- Exercise brief
Work out how many lines of the data contain "This" and reply with that number alone.

- Records for the exercise
※

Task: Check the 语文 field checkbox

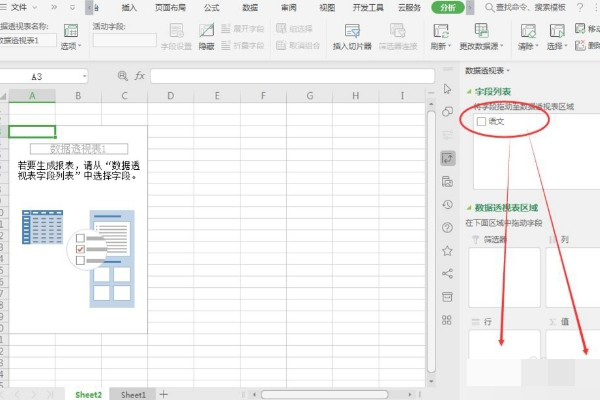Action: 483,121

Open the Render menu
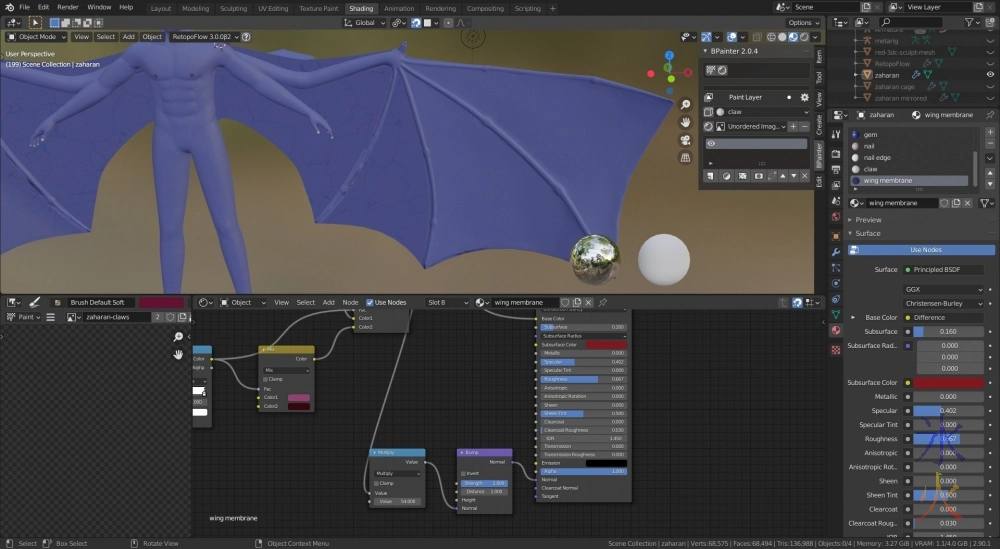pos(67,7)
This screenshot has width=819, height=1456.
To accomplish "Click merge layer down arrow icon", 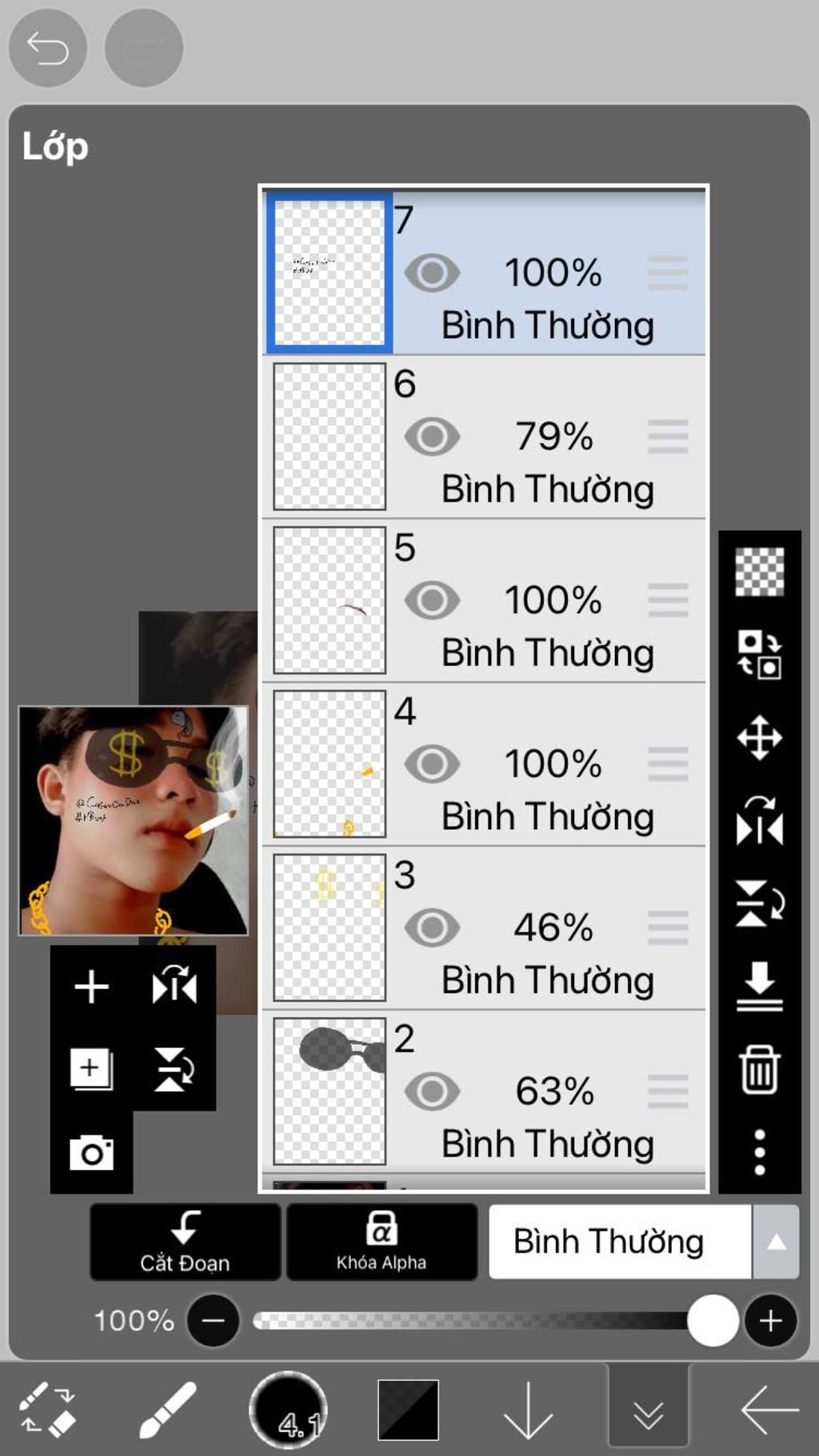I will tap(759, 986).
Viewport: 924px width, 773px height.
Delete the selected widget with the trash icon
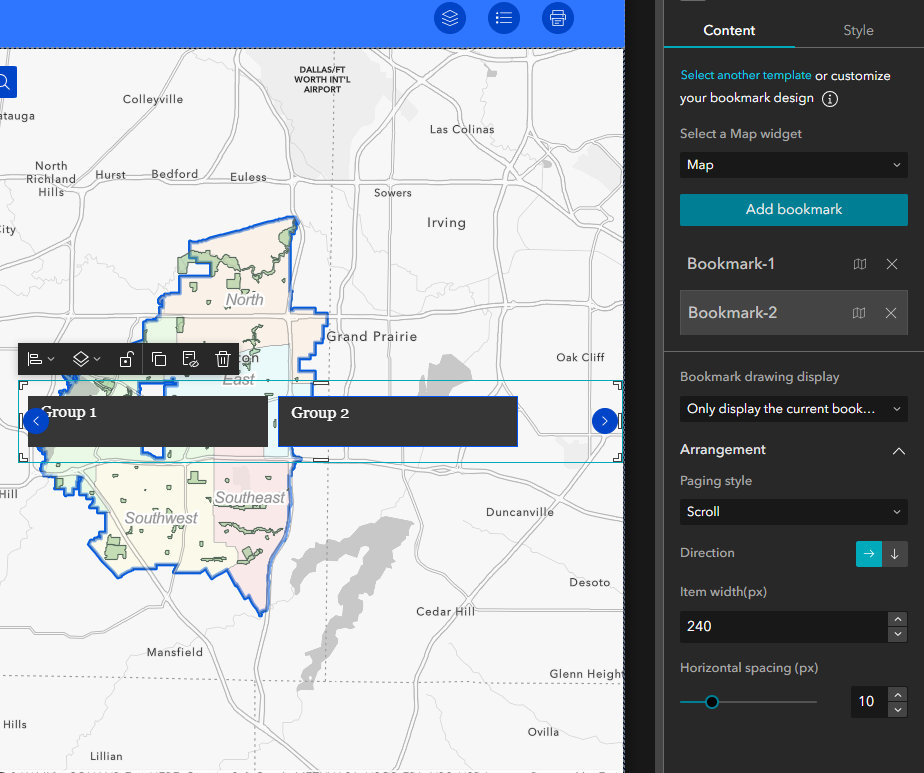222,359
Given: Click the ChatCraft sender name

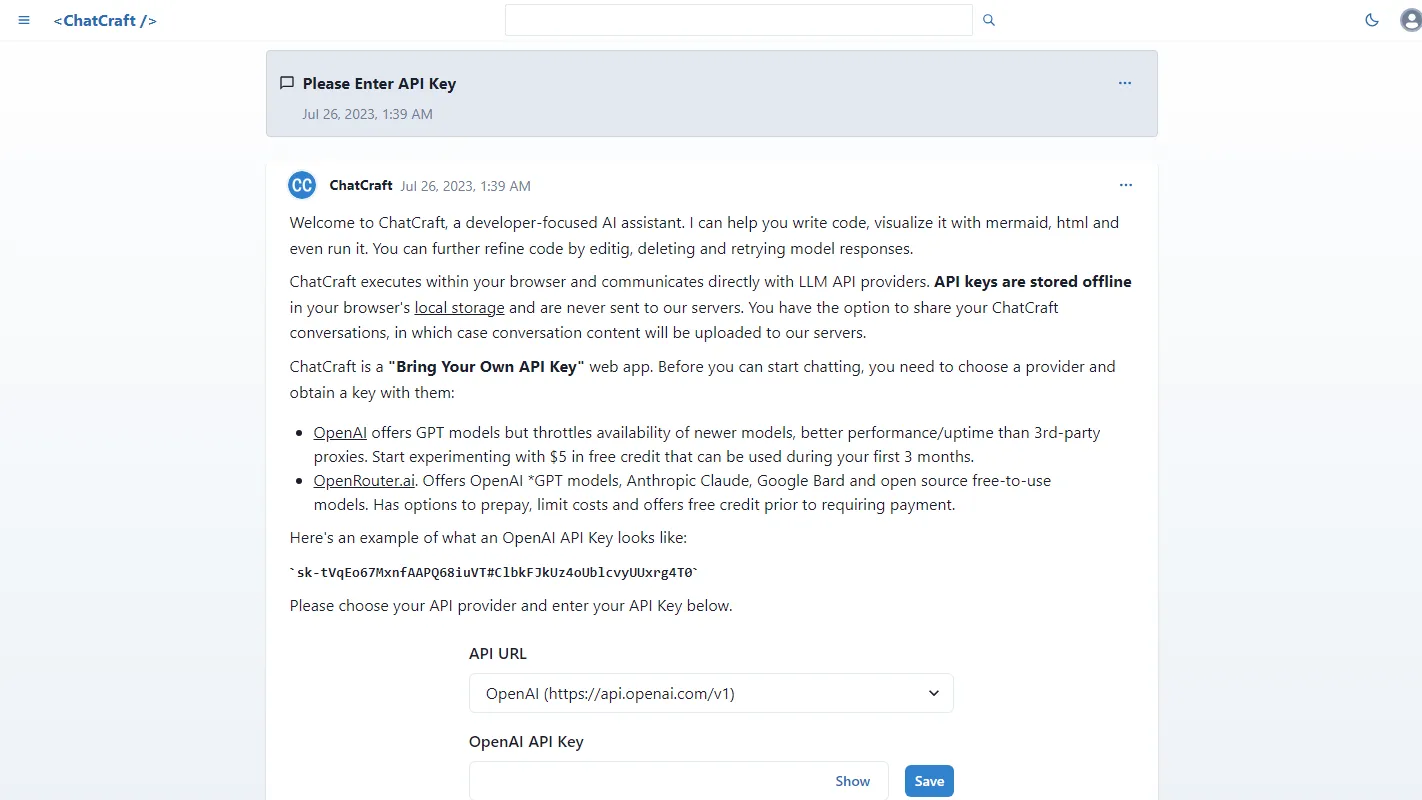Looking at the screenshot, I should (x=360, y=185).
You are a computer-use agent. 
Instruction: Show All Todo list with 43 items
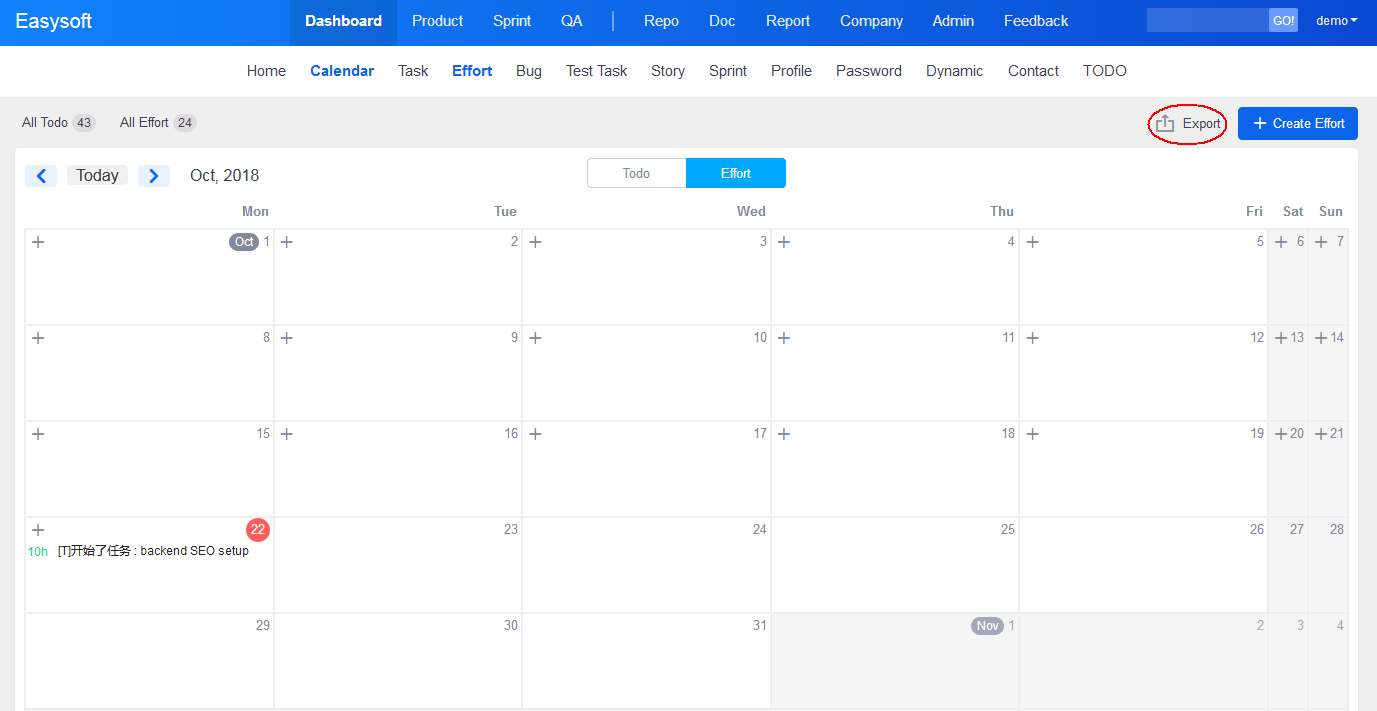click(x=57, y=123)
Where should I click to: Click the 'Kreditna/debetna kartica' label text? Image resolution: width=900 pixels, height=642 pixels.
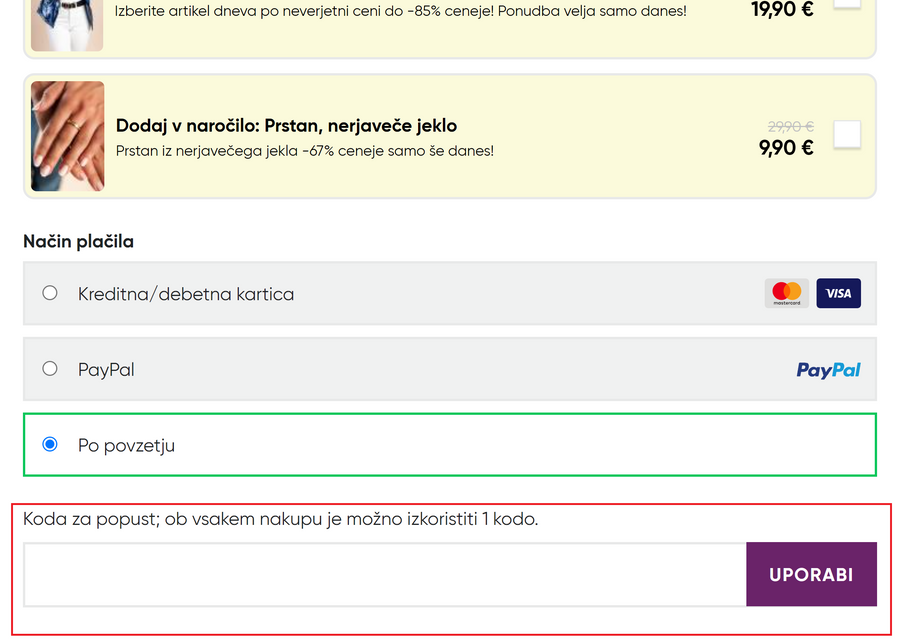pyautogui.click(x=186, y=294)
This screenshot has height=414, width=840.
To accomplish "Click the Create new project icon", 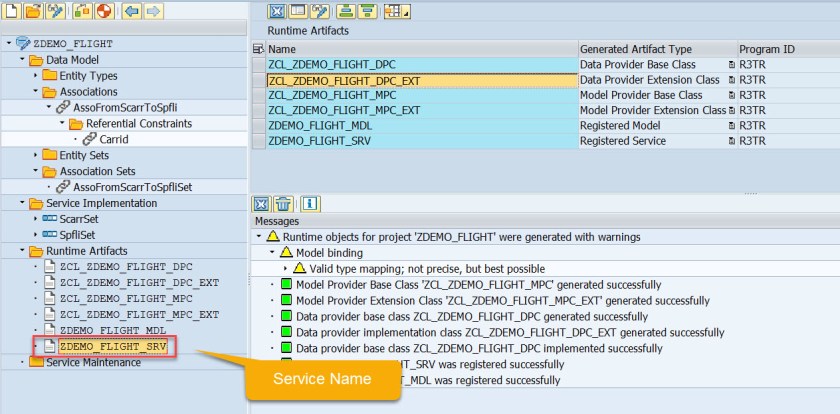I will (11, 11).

※

- Written solution
2